"Cracking Open The Casks"
“Surreal” is how John Glass, Malt Master at Ian Macleod Distillers, describes the feeling of seeing the inherited stocks of Rosebank for the first time. “It was hard to take in, knowing that the last drops of spirit from this great distillery were in front of me and about to be opened for the first time in years”. To the untrained eye, they were scruffy, somewhat battered wooden casks, but John was already assessing how their form might have shaped the whisky. “There are many clues to the history of the cask and what flavours it might bring, from its shape to its markings,” he says.
With the new Rosebank in mind, he thought ‘that’s the future of the brand’ as he began “cracking open the casks.” As well as taking a sample, casks were regauged, which involves estimating the contents using a measuring stick. “We acquired them not knowing if they were empty or full, or what the strength was.
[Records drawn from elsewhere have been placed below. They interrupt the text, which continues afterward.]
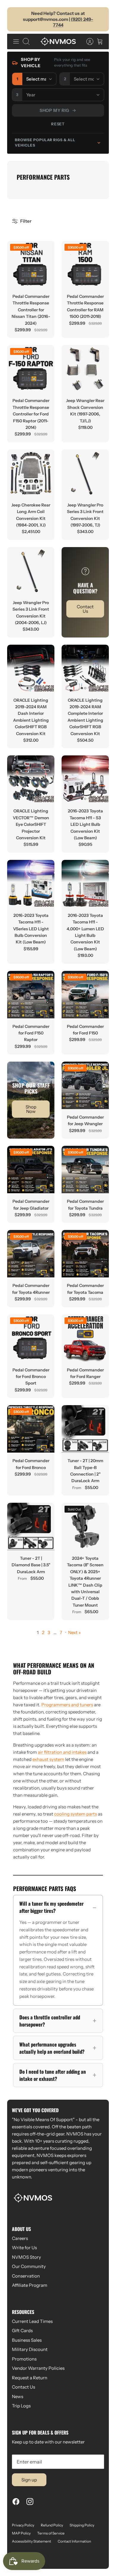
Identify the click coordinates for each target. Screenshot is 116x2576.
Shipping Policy (82, 2525)
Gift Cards (22, 2330)
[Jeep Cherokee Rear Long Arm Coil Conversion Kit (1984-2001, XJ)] (30, 473)
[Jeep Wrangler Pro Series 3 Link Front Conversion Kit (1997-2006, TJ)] (85, 473)
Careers (20, 2238)
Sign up (29, 2480)
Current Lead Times (32, 2321)
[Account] (86, 41)
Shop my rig (54, 110)
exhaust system (48, 1759)
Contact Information (74, 2541)
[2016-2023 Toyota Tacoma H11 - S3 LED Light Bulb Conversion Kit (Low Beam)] (85, 779)
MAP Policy (21, 2533)
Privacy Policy (23, 2525)
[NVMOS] (58, 41)
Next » (74, 1632)
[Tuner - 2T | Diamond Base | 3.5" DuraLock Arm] (30, 1526)
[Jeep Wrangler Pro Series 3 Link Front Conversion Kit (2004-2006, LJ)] (30, 571)
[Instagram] (30, 2501)
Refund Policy (52, 2525)
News (17, 2396)
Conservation (26, 2276)
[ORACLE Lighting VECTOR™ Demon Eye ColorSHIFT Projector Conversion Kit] (30, 779)
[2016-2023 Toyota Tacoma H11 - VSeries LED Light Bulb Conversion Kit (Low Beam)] (30, 883)
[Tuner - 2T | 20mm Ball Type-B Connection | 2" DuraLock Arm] (85, 1429)
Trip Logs (21, 2406)
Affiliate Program (29, 2285)
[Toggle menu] (16, 41)
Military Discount (30, 2349)
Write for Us (24, 2247)
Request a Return (29, 2378)
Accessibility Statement (31, 2541)
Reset (58, 123)
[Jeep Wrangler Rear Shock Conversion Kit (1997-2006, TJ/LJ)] (85, 368)
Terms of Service (51, 2533)
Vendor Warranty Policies (38, 2368)
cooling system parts (75, 1814)
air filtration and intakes (62, 1752)
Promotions (24, 2359)
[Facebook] (16, 2501)
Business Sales (27, 2340)
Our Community (29, 2266)
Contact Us (23, 2387)
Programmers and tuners (67, 1704)
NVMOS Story (26, 2257)
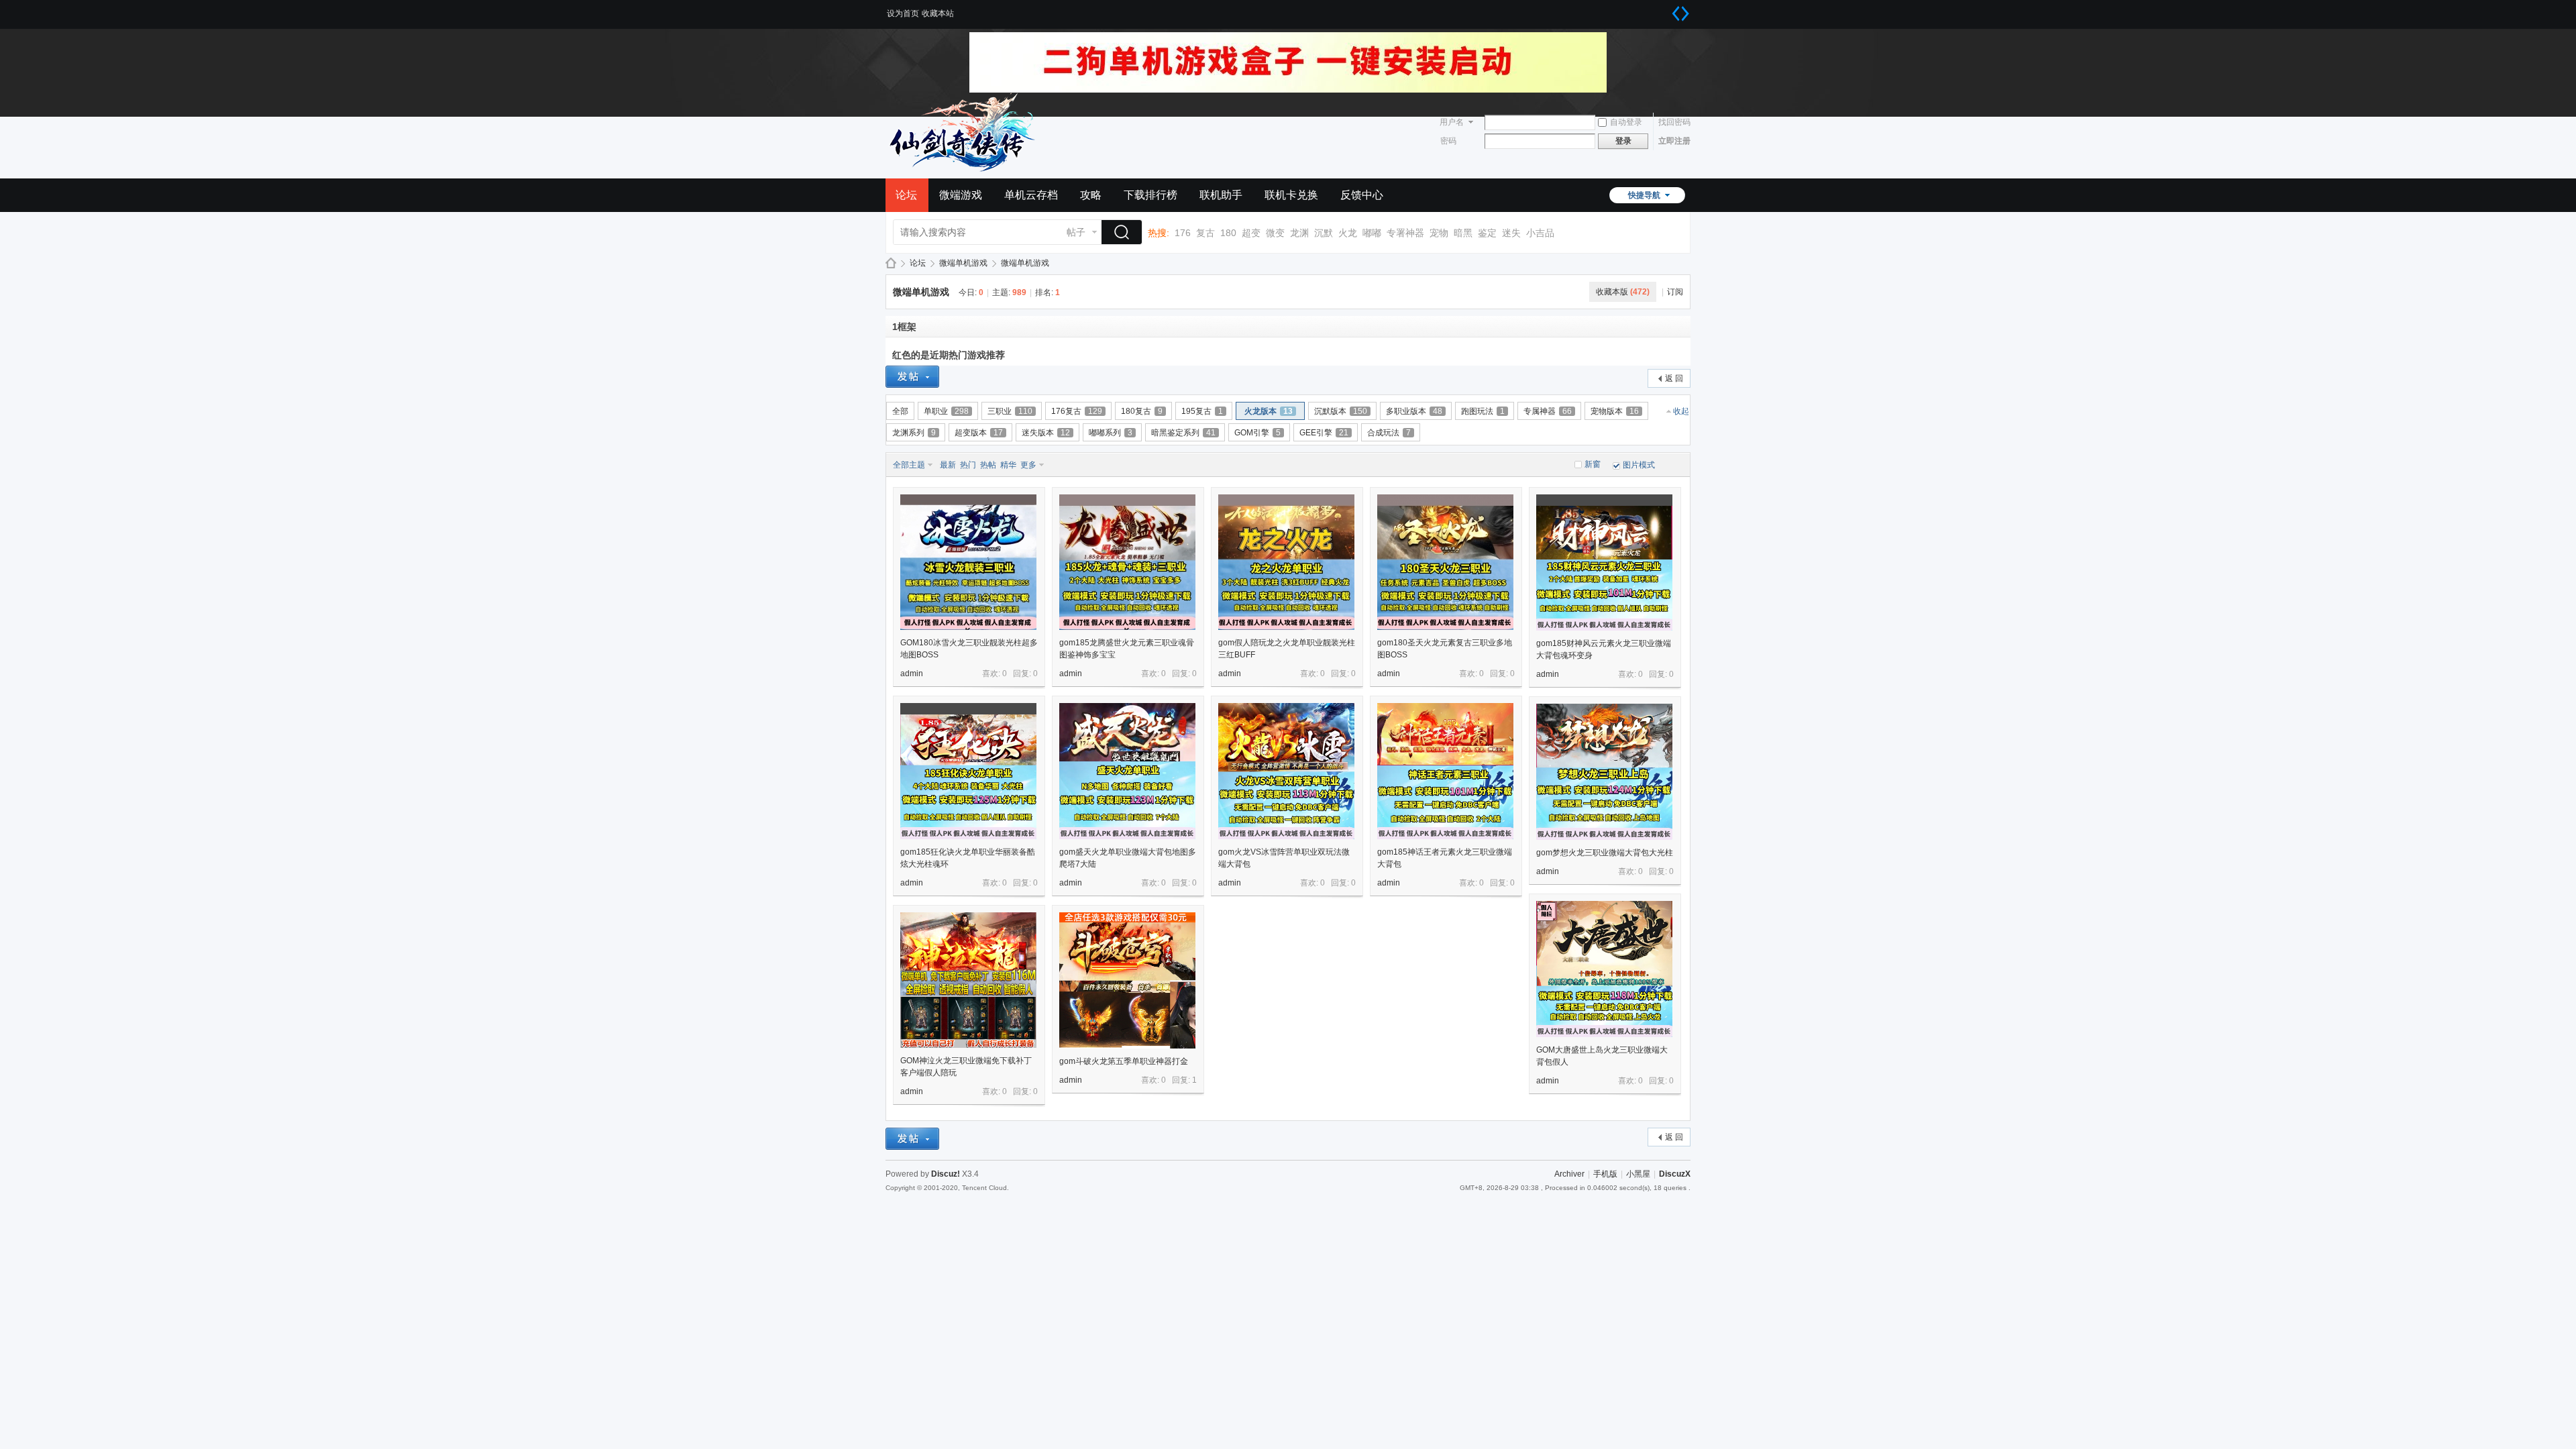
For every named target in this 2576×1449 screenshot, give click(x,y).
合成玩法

There was a lot riding on this, and a lot of apprehension.”
Sadly, a couple were dry. As he says: “Thirty years is a long time and all it takes is one small crack in a stave or the cask not being as tight as it should be.” But the rest were each carefully nosed and tasted. Knowing the whisky’s potential from previous Rosebank bottlings was “incredibly exciting,” he says. It meant “being light and clean but full of soul and depth, gentle but complex, citrusy, floral and vibrant.” It seems the inherited stocks do not disappoint.
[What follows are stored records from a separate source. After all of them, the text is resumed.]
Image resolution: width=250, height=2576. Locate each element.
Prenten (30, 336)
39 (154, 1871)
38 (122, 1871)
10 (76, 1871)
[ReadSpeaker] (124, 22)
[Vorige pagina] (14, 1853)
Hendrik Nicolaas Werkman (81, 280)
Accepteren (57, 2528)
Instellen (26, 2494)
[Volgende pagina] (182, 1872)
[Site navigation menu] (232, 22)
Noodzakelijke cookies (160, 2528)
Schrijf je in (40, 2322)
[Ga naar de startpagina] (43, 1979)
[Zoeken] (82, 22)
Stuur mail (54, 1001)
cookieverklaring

Emma Newton, who joined Ian Macleod’s eight years ago and is now the firm’s blender, is another to land the dream job for any Rosebank-lover – that of sampling every cask. “It’s a unique opportunity to be able to assess maturing stocks from a long-silent distillery. I’m finding it an incredible learning experience, and feel very lucky to be part of it,” she says. As for first impressions – “I was surprised at how delicate it was, even after decades in wood.”
Nosing the casks proved to be fascinating as each one is unique and there can be huge variation between casks. “I could show you a pair at Glengoyne or Tamdhu, filled on the same day into exactly the same cask type in theory and, oh boy! Are they different!” says John Glass of Rosebank’s sister distilleries. “Staves come from different trees, each of which have grown in a unique way, with different levels of tannins and other flavours in the wood,” he says. “And then, there’s different locations in the warehouse – whether it sat near the cold floor or up near the roof where the temperature fluctuations are massive. All of these factors and many more besides will have an impact on the flavours after 30 years”
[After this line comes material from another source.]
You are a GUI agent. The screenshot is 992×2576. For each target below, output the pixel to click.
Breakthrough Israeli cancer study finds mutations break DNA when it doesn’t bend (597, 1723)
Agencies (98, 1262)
To which Emma adds: “As expected, given the length of time, the casks have taken their own paths over the years, but you can still pick up this subtle, elegant, uniquely Rosebank spirit character.” She describes this as being “very light, but citrusy-sweet and delicately floral.” Preserving that character in the new Rosebank will be the challenge for her and her team. It will depend on having the right quality of spirit, the best possible wood and choosing the right casks to marry together. This explains why the art of blending is every bit as important to single malts as to blended whisky, and why Emma skills will be so crucial to the future Rosebank.